Last night I had zucchini dreams.
The beautiful zucchini blossoms have produced a bumper crop of squash and I was given 2 giant zucchini from Kristin’s Kitchen Garden. They haunted me.
The day before, I read in the Chicago Tribune about the new USDA food pyramid rules. People are starting to talk about all the additional sodium in prepared food, fast food, leaving salt off the table and losing weight, not just water weight.
The new recommended sodium allotment is 1,500 mg. a day.
Go figure…1 tablespoon of soy sauce has 700mg. A ¼ teaspoon of salt has 400mg, 1/4 teaspoon Lawrey’s Seasoned Salt has 380 mg., 2 green olives stuffed with Jalapeno peppers have 210mg.
Who knows what’s in the martini?
Not to mention 5 tiny Cornichon pickles on the appetizer plate have 280mg. High blood pressure? That’s my quota for the day! And I’m not even thinking about the main course, popcorn, chips, or how I salt corn on the cob.
Yikes! No wonder I had zucchini dreams.
At least I’m dreaming healthy!
I went on-line to Mayo Clinic.Com
http://www.mayoclinic.com/health/zucchini-bread and found a recipe for Zucchini Bread.
Whole wheat flour, low sugar, low fat, fruit, nuts and delicious!
Of course I had to change a few things, and there’s no salt. Voila!

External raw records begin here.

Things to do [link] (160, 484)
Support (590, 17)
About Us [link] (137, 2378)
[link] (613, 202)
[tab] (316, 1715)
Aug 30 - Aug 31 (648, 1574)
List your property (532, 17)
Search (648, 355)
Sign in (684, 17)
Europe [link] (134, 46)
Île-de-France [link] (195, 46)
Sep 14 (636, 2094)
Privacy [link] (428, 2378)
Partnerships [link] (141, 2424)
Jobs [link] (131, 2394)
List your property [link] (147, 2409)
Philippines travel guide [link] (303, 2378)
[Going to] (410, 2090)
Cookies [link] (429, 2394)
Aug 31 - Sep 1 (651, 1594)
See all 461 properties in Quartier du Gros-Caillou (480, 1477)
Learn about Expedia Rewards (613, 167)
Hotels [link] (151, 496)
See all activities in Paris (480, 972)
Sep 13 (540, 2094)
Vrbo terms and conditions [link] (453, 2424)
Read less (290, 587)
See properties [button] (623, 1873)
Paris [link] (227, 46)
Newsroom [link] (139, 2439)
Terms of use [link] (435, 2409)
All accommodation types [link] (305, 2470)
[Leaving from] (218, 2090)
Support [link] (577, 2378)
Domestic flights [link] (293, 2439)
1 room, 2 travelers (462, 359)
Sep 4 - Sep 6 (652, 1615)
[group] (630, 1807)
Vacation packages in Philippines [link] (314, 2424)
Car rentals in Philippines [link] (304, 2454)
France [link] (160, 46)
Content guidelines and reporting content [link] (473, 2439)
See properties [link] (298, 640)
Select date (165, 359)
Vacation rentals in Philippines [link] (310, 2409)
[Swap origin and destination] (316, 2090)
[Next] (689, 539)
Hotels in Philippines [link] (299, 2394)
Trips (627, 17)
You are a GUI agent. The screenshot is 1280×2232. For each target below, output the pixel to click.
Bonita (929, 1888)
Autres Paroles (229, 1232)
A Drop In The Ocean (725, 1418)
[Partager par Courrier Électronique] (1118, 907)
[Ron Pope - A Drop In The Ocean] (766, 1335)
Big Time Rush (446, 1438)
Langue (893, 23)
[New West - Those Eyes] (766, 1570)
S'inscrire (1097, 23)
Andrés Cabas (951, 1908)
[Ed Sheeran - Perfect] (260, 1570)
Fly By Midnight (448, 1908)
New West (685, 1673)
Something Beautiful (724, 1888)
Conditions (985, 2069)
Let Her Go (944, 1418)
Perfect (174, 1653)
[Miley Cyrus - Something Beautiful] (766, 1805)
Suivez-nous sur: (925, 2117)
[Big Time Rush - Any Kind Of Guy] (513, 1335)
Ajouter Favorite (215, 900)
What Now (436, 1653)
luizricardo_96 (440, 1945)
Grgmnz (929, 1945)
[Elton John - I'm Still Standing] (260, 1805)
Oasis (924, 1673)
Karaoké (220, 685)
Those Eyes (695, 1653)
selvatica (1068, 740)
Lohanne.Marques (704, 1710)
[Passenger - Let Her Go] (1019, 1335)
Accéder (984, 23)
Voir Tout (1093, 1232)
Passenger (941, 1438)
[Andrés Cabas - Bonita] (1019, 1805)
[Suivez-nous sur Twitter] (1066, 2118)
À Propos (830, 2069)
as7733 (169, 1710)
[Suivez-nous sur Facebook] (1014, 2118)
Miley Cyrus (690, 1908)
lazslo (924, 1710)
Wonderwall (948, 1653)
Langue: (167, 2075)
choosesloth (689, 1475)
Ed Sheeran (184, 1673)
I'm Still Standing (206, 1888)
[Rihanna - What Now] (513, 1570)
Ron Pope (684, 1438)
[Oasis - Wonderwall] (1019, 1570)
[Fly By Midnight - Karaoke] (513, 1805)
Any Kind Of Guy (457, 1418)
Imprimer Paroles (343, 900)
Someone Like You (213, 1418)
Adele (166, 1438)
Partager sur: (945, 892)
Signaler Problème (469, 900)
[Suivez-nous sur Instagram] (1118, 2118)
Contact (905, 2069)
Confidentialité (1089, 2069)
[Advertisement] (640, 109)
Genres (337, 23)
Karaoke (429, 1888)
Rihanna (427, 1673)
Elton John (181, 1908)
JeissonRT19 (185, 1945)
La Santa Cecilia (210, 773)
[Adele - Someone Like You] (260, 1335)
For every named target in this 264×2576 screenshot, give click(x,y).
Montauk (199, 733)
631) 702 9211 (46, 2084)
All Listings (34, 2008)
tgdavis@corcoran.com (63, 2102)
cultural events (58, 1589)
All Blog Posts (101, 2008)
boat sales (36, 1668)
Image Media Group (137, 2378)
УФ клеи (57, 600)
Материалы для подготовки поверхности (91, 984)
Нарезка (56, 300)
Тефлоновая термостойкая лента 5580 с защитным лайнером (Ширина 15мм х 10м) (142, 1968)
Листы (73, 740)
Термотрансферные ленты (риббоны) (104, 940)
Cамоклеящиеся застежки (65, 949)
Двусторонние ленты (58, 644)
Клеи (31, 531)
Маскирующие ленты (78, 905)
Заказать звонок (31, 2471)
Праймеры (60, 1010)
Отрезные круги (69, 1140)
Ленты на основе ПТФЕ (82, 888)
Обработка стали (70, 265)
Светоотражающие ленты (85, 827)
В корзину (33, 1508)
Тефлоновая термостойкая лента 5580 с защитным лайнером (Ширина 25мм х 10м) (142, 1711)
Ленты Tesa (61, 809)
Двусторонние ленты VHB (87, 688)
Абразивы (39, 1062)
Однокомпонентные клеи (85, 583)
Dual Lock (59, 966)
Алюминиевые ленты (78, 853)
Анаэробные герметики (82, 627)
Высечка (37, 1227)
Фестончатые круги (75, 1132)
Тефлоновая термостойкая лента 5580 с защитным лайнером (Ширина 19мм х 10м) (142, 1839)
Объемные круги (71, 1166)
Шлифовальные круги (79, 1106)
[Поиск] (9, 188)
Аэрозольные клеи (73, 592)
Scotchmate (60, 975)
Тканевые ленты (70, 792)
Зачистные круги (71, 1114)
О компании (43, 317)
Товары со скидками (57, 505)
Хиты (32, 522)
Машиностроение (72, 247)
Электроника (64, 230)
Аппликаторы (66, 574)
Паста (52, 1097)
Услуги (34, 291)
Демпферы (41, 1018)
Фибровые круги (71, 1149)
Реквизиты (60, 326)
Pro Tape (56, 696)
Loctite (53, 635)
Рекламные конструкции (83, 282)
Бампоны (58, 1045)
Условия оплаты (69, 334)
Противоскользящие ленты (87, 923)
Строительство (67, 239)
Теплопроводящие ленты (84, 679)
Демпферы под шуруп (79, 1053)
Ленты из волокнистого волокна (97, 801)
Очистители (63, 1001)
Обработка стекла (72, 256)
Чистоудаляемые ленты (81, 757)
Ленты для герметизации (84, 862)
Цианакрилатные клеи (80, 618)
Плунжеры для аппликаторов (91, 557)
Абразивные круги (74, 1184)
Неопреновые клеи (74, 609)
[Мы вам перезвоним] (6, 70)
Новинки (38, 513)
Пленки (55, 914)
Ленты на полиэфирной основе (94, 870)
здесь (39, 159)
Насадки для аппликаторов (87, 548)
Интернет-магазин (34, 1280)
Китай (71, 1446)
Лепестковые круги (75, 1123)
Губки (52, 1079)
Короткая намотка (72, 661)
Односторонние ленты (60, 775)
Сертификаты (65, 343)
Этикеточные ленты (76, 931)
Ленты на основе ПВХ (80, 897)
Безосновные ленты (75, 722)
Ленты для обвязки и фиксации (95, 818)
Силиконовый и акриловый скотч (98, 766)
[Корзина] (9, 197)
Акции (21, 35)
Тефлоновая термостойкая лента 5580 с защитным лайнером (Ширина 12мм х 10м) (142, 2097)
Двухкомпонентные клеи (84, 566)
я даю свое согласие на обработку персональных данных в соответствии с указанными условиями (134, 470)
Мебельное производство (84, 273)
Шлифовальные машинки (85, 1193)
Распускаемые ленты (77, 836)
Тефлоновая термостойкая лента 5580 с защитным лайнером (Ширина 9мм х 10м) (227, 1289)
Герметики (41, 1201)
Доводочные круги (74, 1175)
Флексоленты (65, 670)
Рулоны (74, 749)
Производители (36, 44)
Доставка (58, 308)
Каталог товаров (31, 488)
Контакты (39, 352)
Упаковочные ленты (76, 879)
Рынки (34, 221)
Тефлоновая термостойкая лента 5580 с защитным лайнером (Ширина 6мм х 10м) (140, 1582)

Zucchini Tea Loaf and Cupcakes*
*adapted from Mayo Clinic Staff Recipe
6 egg whites
1/4 cup canola oil
1/2 cup unsweetened applesauce
1/2 cup sugar
2 teaspoons vanilla extract
1 1/4 cups all-purpose (plain) flour
1 1/4 cups whole-wheat (whole-meal) flour
1 teaspoon baking powder
1 teaspoon baking soda
3 teaspoons ground cinnamon
2 cups shredded zucchini, scrape seeds from the core before shredding, don’t drain
3/4 cup chopped walnuts, roast walnuts on baking sheet while preheating oven about 8 -12 minutes to enhance their flavor and make them crunchy
1 1/2 cups crushed, unsweetened pineapple, drained
1/2 cup raisins
Preheat the oven to 350 F. Lightly coat one 9x5x3-inch loaf pan with cooking spray. Place paper baking cups in 12 cup standard size cupcake tin. Or you can make 2 loaves or 24 cupcakes.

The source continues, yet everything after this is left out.